» ABOUT THIS EXERCISE
I need the number of lines in the following entries that hold the word "will", and no other text.

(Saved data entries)
══════
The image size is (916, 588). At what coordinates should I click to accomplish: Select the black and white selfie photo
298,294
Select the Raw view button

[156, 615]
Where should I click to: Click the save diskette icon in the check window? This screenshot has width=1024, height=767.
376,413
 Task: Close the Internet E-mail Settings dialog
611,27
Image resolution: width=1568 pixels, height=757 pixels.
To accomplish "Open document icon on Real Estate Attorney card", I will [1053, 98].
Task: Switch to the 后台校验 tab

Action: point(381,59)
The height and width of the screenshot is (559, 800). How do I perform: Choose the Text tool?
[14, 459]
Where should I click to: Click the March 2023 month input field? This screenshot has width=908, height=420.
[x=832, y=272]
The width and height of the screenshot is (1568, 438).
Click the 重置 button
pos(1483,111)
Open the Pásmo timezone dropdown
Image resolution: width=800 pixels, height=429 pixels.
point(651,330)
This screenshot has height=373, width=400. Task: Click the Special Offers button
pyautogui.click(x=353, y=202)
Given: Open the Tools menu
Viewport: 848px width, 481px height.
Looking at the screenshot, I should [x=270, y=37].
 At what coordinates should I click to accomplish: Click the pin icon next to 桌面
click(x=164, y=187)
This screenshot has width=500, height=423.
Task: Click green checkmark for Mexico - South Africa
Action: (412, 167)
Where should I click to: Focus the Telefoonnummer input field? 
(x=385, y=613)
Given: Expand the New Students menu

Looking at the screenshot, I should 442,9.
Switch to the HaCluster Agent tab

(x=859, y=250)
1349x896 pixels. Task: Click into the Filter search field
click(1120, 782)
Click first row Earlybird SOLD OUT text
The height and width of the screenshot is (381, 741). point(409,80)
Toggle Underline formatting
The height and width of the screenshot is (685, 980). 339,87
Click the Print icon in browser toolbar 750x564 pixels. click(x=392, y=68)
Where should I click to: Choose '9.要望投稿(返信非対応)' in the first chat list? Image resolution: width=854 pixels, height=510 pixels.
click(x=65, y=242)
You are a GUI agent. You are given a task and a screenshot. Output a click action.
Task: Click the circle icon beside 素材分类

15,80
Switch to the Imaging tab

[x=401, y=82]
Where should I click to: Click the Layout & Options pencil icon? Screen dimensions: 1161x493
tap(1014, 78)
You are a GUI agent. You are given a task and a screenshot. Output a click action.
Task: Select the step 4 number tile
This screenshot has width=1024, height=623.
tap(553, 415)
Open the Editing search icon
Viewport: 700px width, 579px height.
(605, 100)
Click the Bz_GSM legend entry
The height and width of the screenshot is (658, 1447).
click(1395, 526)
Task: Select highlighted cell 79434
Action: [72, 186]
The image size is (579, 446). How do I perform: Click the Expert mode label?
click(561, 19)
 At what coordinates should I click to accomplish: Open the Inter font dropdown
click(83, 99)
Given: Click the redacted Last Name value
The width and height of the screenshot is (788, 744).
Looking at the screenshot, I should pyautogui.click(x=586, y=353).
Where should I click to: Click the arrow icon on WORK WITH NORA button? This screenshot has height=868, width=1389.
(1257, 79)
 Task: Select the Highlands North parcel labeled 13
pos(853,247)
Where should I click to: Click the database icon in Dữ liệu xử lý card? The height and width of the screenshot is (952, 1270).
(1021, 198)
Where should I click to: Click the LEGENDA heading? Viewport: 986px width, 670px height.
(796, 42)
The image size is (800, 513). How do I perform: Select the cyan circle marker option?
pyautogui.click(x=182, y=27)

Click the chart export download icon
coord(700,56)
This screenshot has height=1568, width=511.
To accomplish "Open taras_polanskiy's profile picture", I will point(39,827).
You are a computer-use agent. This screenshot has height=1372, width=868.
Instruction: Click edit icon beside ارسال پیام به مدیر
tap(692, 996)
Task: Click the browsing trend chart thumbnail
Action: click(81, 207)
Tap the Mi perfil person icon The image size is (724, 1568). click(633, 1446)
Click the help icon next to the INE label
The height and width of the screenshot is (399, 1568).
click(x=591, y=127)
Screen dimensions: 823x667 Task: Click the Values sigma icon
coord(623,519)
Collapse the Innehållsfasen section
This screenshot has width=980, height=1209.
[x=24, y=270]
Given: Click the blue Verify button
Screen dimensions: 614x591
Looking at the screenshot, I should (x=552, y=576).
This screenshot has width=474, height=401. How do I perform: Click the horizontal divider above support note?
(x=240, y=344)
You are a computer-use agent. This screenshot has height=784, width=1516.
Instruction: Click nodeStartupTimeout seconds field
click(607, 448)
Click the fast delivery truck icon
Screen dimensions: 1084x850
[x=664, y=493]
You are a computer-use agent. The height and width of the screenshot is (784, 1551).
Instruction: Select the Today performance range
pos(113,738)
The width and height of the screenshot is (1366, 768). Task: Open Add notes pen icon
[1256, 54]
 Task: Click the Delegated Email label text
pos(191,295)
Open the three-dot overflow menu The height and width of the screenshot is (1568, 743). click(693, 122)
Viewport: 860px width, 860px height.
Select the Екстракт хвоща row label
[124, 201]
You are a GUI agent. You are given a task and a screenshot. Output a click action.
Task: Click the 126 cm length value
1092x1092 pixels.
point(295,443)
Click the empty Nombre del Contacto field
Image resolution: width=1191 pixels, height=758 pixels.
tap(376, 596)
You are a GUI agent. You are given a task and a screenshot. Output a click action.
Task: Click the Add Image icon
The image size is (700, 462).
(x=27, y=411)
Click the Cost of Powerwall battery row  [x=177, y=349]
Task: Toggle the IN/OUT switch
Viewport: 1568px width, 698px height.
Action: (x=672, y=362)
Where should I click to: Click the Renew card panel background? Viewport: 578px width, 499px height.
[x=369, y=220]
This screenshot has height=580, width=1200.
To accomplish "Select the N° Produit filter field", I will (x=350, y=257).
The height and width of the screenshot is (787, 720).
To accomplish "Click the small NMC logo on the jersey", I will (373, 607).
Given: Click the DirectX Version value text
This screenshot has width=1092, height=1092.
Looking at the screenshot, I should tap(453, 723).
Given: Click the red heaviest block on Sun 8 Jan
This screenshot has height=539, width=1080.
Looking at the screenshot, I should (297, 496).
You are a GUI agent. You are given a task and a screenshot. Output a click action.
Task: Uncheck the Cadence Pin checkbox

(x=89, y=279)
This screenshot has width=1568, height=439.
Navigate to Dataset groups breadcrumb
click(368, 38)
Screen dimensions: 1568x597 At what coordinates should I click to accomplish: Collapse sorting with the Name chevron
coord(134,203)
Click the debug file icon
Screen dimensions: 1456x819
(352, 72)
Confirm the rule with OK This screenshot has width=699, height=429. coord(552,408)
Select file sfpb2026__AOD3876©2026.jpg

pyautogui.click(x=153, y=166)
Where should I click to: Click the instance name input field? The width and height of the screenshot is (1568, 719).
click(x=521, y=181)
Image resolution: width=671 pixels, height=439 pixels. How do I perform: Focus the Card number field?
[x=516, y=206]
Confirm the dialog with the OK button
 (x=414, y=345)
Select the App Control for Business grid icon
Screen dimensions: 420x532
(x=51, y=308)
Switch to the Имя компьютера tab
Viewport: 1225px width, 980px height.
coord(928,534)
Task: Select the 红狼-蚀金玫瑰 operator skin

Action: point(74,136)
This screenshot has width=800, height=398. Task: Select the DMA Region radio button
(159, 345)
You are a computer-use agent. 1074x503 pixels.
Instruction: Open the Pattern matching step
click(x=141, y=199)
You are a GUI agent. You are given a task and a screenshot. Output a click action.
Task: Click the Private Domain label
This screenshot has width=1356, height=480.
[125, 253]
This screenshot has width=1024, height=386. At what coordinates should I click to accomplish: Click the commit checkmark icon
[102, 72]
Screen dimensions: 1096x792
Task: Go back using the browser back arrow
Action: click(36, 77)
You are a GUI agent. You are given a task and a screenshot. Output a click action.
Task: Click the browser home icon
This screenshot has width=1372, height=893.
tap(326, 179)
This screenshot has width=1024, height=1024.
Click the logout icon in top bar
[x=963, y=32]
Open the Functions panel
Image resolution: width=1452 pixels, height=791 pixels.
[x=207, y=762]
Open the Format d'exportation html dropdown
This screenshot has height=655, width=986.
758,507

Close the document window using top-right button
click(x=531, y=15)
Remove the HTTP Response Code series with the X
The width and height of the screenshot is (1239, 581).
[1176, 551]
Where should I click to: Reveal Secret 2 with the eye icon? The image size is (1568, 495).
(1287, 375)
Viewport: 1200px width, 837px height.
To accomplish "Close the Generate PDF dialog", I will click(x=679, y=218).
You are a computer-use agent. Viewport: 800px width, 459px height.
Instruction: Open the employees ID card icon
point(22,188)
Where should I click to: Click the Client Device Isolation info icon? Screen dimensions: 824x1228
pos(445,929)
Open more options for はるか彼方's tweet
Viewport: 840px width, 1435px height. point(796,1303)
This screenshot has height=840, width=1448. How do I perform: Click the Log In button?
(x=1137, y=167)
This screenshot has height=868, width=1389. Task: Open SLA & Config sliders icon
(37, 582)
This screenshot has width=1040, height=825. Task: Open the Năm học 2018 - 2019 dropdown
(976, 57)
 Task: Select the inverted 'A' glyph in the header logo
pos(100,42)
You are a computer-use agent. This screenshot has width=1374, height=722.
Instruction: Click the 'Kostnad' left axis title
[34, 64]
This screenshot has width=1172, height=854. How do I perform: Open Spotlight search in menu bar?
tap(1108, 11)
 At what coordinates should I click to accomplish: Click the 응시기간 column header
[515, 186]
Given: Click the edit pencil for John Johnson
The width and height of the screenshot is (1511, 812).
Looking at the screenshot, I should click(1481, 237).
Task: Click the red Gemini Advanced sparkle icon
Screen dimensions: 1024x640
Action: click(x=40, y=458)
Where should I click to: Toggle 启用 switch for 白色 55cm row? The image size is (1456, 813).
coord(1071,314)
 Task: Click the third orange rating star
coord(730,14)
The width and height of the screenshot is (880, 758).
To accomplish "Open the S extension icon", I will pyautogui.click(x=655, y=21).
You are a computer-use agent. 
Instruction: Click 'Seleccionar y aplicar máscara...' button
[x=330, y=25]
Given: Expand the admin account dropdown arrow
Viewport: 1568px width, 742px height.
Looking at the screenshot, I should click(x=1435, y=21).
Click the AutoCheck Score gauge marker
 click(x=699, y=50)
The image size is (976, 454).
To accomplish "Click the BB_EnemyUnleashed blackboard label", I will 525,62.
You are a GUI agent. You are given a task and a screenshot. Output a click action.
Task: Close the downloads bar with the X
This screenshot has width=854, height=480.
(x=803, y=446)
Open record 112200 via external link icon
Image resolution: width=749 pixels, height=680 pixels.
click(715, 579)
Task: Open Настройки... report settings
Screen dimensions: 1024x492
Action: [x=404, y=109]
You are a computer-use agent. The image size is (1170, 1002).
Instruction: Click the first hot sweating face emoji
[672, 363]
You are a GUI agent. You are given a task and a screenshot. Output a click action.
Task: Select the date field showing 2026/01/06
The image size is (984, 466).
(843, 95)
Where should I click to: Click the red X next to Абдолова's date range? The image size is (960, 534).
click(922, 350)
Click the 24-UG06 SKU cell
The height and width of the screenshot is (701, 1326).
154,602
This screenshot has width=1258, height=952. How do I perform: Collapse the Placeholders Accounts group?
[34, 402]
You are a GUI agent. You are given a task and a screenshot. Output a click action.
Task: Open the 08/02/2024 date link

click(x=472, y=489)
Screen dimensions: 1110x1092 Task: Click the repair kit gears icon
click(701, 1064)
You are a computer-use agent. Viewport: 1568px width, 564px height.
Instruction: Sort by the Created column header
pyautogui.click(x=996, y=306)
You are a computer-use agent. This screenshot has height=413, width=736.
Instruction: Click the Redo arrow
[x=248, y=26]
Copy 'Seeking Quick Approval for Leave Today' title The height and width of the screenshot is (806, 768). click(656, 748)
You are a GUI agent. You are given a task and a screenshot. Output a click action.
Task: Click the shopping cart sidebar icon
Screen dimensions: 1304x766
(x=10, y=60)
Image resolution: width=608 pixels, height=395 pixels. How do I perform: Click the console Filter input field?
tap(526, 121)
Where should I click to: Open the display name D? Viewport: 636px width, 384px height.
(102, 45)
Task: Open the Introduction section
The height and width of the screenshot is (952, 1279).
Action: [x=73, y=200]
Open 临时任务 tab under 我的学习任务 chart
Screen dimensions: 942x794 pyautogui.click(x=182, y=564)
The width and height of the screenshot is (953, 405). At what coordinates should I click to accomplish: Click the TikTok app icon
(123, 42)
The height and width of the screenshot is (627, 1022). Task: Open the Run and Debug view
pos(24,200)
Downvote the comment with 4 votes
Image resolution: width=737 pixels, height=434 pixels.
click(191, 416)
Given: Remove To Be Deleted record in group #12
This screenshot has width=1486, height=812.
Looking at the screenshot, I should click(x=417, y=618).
══════
» COMPLETED TASK
7